[Stored records]
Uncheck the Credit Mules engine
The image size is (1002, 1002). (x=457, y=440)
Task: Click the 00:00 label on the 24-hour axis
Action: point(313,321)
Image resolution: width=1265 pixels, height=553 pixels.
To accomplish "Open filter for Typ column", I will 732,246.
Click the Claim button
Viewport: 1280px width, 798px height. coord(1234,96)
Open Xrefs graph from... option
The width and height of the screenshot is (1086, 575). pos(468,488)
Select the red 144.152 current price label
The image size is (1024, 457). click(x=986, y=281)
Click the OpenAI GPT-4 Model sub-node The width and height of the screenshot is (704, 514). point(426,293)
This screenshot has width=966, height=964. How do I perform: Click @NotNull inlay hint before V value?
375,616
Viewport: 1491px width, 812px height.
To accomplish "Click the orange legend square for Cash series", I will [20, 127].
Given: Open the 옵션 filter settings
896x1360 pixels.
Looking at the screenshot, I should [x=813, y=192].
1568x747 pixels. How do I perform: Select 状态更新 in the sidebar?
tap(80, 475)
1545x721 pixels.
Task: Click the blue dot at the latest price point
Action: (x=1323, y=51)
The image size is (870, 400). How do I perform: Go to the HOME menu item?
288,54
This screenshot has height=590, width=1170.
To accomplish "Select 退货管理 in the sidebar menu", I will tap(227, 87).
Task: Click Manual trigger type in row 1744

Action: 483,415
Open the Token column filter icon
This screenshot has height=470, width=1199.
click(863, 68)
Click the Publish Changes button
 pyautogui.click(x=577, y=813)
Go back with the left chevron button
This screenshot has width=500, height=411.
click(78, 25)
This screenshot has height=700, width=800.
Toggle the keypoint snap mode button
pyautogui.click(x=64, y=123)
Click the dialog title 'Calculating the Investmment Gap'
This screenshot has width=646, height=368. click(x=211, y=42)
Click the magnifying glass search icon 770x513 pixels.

=== To do ===
Copy out each line of the data containing the string "accomplish".

=== Result ===
To accomplish "Open filter for Typ column", I will 732,246.
To accomplish "Click the orange legend square for Cash series", I will [20, 127].
To accomplish "Select 退货管理 in the sidebar menu", I will tap(227, 87).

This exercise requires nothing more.